Die Klage darüber hört man sofort, wenn man mit Akteuren aus der Unternehmenswelt spricht, und nicht selten ist sie nur die routinemäßige Klage darüber, dass man schon wieder etwas umsetzen muss, was angeblich die Wettbewerbsfähigkeit, gerade in internationaler Perspektive usw. usf., beeinträchtigt. Sie kann aber auch das strukturelle Problem ansprechen, dass es bislang weitaus einfacher ist, nichtnachhaltig zu wirtschaften, weil Subventionen Fehlanreize und -steuerungen bedingen, weil die Abnehmerseite aus Sparsamkeit nichtnachhaltige Produkte bevorzugt, weil vorhandene Infrastrukturen und Gebäude modernen energetischen Standards im Weg stehen usw.
Vor allem aber auch, weil das Paradigma des Wachstums echter Nachhaltigkeit insofern grundsätzlich entgegensteht, als Wachstum immer gleichbedeutend mit steigendem Verbrauch ist.
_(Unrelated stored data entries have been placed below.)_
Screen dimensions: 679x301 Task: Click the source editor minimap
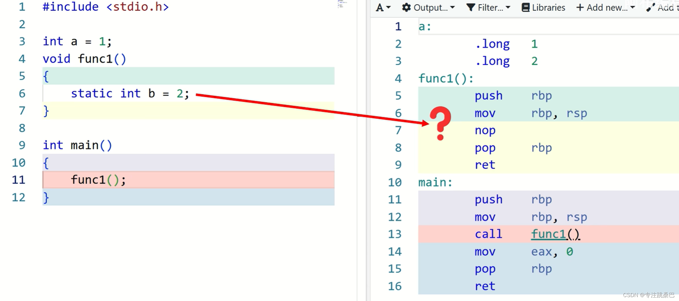[341, 4]
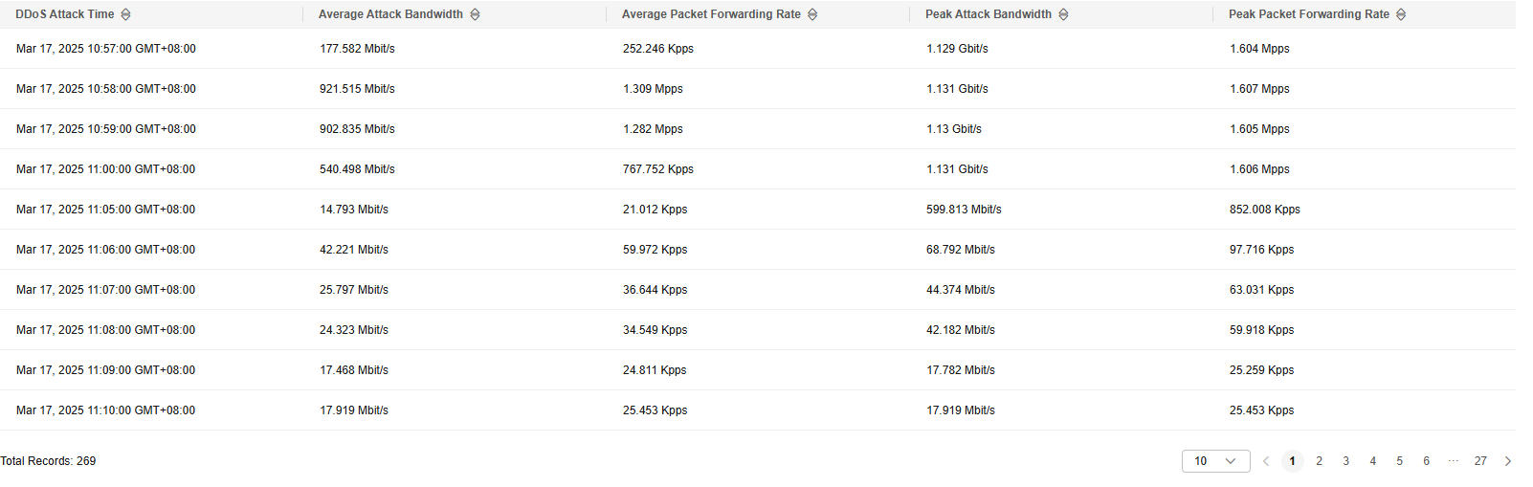Viewport: 1533px width, 487px height.
Task: Sort by Peak Attack Bandwidth icon
Action: (1063, 14)

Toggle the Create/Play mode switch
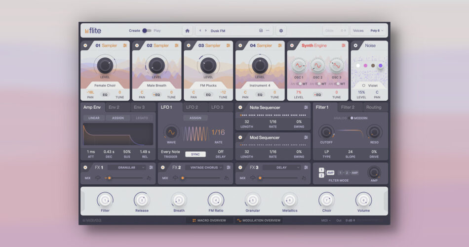147,31
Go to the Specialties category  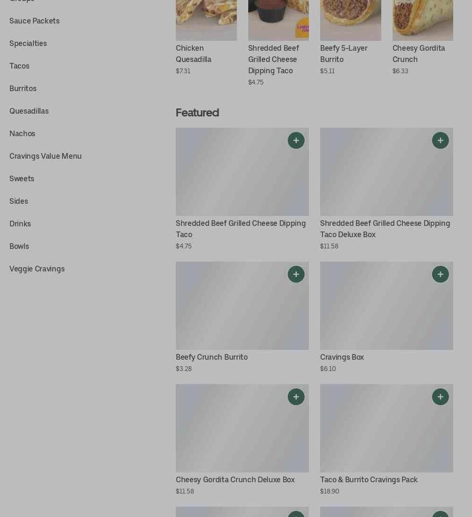pos(28,44)
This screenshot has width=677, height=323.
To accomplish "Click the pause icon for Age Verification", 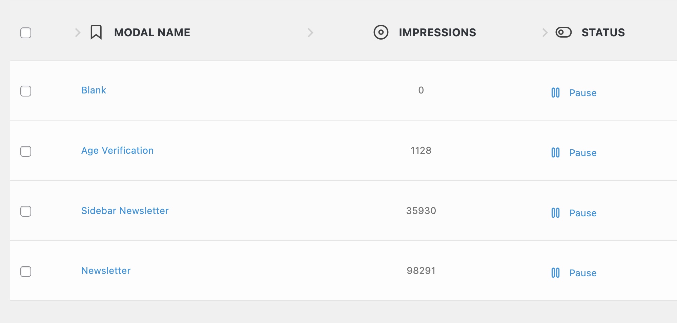I will (555, 153).
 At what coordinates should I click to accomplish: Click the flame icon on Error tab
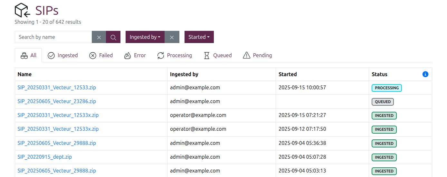[x=128, y=56]
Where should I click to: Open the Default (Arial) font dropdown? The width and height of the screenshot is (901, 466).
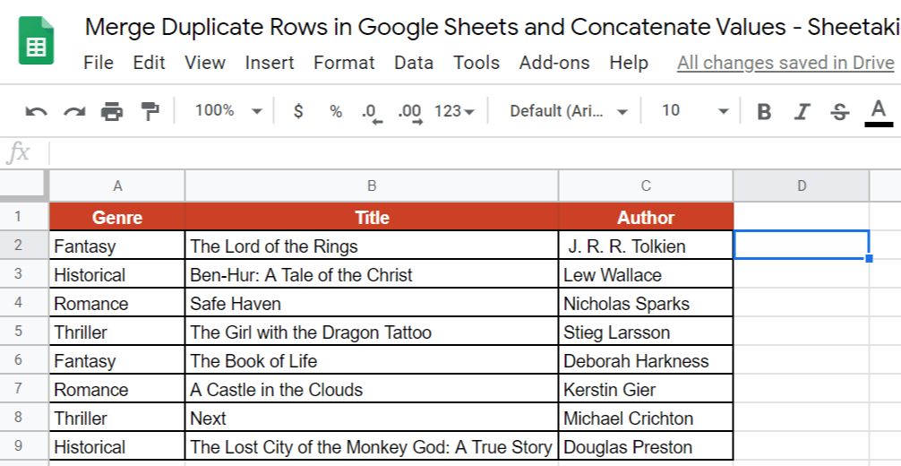point(569,111)
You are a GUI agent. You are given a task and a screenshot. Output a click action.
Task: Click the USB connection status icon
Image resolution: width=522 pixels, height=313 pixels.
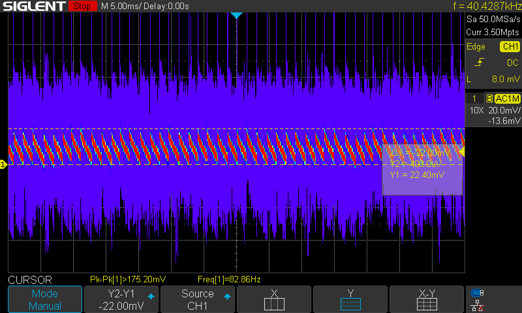click(478, 293)
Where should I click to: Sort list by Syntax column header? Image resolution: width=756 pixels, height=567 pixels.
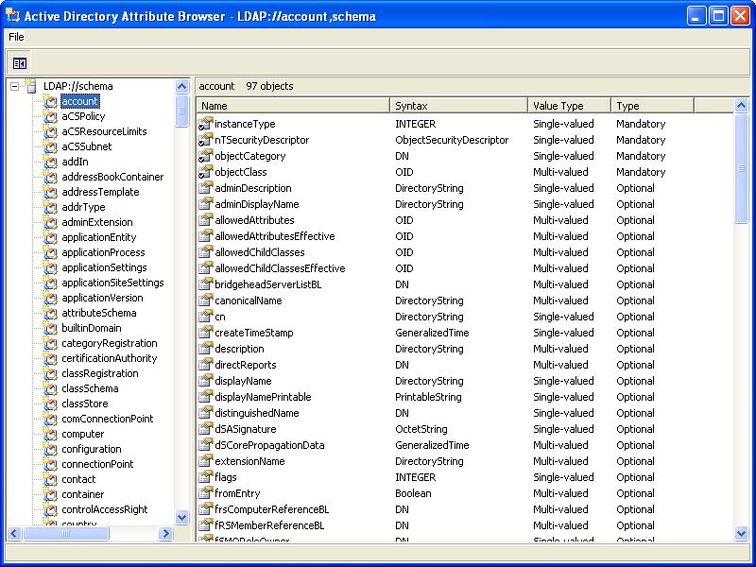458,106
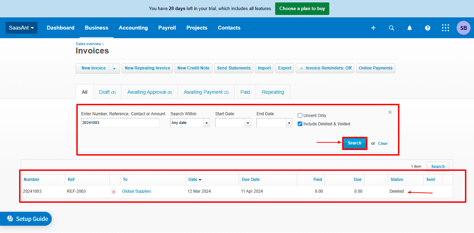Viewport: 474px width, 233px height.
Task: Sort invoices by Date column header
Action: pos(193,180)
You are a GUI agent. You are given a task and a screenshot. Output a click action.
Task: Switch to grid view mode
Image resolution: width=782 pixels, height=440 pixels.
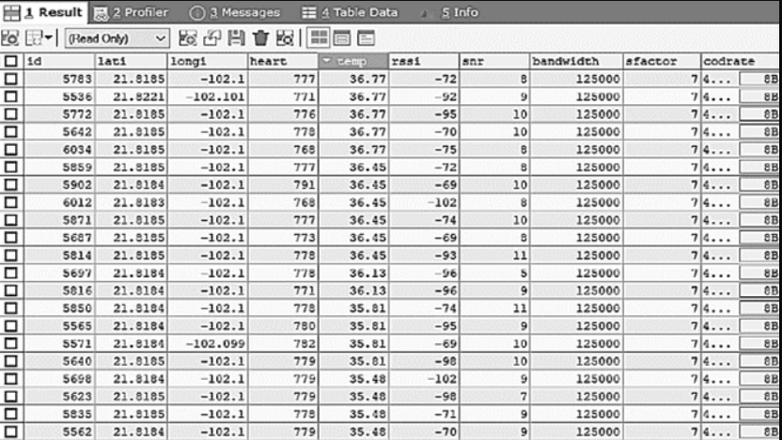point(320,39)
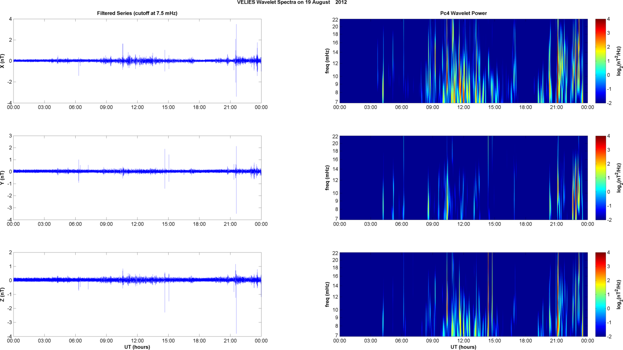623x350 pixels.
Task: Select the 'Pc4 Wavelet Power' heading
Action: (x=463, y=13)
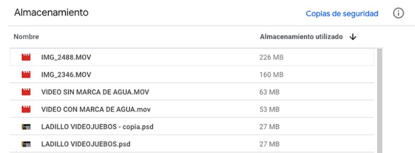Sort by the Almacenamiento utilizado column header
Viewport: 415px width, 153px height.
coord(301,37)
Das Mantra der Entkoppelung von Ressourcen- und Energieverbrauch vom Wirtschaftswachstum ist eben nicht mehr als routiniert gepredigter Glaube. Nirgendwo ist es bislang zu absoluter Entkoppelung gekommen. Und wo relativ entkoppelt wird, wie etwa beim Musikstreaming, das die Hardware in Form von CD s oder Vinyl einspart, frisst der Energieaufwand die Einsparungen hinterrücks auf oder überkompensiert sie sogar durch gesteigerten Konsum (Rebound-Effekt ).
Da bleibt die große Frage, ob es einen Kapitalismus gibt, der Privateigentum und die Generierung von Mehrwert durch die Unternehmerinnen und Unternehmer vorsieht, aber ohne Wachstum und vor allem ohne Zerstörung der Überlebensgrundlagen funktioniert. Oder vorsichtiger gefragt: Ob es die Rückkehr zu einer Marktwirtschaft geben kann, die nach Prinzipien der Schonung von Naturressourcen und Arbeitskraft organisiert ist und trotzdem ein gewisses Maß an Wohlstand und vor allem auch die Bereitstellung von zivilisatorischen Gütern wie demokratische Teilhabe, Recht und Daseinsvorsorge leistet.